Department of Chemistry and Minnesota Supercomputing Institute, University of Minnesota, Minneapolis, Minnesota 55455-0431, USA.
J Chem Phys. 2012 Sep 14;137(10):104314. doi: 10.1063/1.4742968.
We calculate the standard state entropy, heat capacity, enthalpy, and Gibbs free energy for 13 radicals important for the combustion chemistry of biofuels. These thermochemical quantities are calculated from recently proposed methods for calculating partition functions of complex molecules by taking into account their multiple conformational structures and torsional anharmonicity. The radicals considered in this study are those obtained by hydrogen abstraction from 1-butanol, 2-methyl-1-propanol, and butanal.

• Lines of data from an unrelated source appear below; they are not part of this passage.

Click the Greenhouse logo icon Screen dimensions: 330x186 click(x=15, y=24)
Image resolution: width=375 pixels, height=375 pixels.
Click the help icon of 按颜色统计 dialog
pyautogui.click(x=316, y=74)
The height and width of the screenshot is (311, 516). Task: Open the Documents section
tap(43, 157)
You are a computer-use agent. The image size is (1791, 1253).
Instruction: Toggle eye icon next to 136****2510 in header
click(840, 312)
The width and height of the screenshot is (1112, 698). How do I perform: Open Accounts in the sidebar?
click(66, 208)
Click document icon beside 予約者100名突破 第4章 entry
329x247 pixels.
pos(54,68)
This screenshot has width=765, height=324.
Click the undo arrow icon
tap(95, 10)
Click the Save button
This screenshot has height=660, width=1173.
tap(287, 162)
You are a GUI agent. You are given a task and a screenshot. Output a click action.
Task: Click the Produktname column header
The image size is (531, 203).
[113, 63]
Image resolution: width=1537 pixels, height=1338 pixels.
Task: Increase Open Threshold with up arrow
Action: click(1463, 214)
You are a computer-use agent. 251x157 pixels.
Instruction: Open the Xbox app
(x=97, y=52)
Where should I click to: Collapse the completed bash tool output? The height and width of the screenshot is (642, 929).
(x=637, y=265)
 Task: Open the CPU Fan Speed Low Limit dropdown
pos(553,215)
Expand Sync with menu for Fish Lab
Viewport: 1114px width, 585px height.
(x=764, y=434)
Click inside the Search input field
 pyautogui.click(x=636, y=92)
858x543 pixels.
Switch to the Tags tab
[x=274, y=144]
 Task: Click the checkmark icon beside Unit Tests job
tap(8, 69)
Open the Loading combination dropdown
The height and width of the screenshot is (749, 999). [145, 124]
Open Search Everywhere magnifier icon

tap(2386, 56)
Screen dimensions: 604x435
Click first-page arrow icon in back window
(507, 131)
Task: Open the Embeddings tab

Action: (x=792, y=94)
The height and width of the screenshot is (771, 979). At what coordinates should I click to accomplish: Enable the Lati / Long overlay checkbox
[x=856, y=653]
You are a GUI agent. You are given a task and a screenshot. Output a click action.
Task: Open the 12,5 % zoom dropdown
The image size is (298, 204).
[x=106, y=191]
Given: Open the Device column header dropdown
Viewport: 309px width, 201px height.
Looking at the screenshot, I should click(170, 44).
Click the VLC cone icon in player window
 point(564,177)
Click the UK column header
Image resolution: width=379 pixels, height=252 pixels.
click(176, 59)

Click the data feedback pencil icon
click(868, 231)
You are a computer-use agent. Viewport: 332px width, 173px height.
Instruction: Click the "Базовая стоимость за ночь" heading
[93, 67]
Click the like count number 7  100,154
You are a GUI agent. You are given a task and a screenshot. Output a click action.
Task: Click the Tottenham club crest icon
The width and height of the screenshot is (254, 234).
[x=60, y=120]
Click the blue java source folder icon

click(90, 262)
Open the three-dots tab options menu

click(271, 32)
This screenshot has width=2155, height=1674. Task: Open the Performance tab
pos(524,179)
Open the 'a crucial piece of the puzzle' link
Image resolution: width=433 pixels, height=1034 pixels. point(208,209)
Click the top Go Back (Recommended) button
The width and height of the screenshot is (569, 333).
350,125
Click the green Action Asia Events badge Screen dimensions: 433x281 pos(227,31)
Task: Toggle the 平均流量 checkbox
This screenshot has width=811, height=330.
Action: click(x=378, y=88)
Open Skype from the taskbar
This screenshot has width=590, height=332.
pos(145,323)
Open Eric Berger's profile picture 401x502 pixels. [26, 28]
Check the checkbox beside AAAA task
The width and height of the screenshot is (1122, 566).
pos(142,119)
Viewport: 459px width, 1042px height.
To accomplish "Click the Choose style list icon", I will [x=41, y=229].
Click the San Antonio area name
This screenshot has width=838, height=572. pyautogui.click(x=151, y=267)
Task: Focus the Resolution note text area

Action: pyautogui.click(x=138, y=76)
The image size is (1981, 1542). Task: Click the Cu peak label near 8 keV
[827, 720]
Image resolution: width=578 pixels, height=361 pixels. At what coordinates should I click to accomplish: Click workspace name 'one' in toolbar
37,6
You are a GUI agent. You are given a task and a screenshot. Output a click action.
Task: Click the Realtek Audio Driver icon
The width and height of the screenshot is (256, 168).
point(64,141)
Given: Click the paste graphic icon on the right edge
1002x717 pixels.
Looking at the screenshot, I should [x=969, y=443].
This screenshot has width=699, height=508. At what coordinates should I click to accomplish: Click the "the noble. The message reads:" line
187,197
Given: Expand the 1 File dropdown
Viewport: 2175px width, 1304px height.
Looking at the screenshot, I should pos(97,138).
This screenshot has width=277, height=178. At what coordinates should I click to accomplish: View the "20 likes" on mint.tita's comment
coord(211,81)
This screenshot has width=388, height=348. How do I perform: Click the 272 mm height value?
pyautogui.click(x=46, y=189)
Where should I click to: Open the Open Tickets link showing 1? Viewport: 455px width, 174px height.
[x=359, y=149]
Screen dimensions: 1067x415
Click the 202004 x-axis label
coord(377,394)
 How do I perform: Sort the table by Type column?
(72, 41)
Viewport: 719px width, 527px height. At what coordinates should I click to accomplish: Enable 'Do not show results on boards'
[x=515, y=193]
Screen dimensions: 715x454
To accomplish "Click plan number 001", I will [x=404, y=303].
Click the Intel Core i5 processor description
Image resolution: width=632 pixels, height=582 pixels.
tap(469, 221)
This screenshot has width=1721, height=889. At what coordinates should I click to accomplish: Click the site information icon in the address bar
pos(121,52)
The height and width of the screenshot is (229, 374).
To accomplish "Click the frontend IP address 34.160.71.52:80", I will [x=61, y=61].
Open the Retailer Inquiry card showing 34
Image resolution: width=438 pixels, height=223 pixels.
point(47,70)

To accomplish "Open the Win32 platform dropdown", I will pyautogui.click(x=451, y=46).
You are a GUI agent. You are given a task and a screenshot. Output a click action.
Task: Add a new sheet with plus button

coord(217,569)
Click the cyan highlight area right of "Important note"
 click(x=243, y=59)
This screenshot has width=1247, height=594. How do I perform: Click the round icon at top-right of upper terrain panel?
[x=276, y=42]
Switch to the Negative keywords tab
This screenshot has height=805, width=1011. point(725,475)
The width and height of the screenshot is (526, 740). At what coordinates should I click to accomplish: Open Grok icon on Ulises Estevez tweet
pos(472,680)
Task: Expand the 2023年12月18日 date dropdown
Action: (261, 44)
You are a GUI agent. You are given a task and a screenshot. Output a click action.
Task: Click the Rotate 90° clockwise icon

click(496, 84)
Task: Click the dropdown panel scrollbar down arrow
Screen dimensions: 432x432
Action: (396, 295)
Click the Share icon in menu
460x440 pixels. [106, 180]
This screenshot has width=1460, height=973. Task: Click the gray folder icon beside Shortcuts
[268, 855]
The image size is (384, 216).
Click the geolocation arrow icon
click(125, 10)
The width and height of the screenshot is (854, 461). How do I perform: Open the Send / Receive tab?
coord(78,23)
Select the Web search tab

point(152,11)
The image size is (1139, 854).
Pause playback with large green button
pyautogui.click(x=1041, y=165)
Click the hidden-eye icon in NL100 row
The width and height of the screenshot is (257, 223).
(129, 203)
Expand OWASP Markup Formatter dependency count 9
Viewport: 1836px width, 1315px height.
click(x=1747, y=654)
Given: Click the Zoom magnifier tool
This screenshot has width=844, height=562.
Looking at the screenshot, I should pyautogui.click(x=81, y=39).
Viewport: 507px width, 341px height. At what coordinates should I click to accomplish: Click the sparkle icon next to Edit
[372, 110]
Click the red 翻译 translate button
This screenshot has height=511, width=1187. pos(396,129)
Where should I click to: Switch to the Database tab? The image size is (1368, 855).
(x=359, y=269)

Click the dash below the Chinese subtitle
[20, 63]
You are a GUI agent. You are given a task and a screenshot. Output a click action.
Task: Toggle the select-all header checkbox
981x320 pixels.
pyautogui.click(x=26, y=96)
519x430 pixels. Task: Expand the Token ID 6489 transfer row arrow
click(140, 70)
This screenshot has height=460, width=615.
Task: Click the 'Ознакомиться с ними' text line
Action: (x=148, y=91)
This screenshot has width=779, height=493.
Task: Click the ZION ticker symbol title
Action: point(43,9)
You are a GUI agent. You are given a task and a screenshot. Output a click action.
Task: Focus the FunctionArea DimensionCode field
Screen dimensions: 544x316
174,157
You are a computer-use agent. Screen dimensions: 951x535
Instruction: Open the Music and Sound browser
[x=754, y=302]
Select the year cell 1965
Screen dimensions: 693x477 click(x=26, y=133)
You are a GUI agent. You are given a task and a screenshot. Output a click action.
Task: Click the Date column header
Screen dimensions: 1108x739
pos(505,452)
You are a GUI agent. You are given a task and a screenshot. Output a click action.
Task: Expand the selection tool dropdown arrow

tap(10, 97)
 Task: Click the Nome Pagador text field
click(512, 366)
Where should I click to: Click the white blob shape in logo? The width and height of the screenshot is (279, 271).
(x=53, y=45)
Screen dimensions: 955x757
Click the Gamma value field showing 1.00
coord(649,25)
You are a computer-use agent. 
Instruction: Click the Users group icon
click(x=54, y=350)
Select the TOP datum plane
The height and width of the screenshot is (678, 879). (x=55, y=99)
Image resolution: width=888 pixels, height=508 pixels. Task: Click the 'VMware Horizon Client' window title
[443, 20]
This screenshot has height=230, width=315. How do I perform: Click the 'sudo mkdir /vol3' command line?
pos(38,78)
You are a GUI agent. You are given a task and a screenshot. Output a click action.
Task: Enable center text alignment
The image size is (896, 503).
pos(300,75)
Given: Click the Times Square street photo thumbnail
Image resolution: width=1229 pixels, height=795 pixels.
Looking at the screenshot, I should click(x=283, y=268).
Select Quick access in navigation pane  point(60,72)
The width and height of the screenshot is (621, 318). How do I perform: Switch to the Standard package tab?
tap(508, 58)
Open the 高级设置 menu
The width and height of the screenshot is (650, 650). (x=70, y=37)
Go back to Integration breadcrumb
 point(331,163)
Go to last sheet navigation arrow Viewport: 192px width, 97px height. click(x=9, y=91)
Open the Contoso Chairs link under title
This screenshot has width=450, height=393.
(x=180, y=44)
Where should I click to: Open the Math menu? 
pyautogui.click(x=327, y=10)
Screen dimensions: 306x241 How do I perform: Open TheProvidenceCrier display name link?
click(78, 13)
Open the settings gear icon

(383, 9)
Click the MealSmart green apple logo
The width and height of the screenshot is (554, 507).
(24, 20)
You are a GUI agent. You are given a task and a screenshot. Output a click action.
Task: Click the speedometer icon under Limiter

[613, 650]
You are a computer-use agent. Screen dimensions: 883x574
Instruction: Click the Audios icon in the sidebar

Electronic structure calculations for all conformers of the radicals were carried out using both density functional theory and explicitly correlated coupled cluster theory with quasipertubative inclusion of connected triple excitations. The heat capacity and entropy results are compared with sparsely available group additivity data, and trends in enthalpy and free energy as a function of radical center are discussed for the isomeric radicals.
我们计算了 13 种对生物燃料燃烧化学很重要的自由基的标准态熵、热容、焓和吉布斯自由能。这些热化学量是通过考虑复杂分子的多个构象结构和扭转非谐性,从最近提出的计算复杂分子配分函数的方法中计算得到的。本研究中考虑的自由基是从 1-丁醇、2-甲基-1-丙醇和丁醛中提取氢得到的自由基。使用密度泛函理论和显式相关耦合簇理论(准微扰包含连接三重激发)对所有自由基构象进行了电子结构计算。将热容和熵的结果与可用的基团加和数据进行了比较,并讨论了焓和自由能随自由基中心的变化趋势。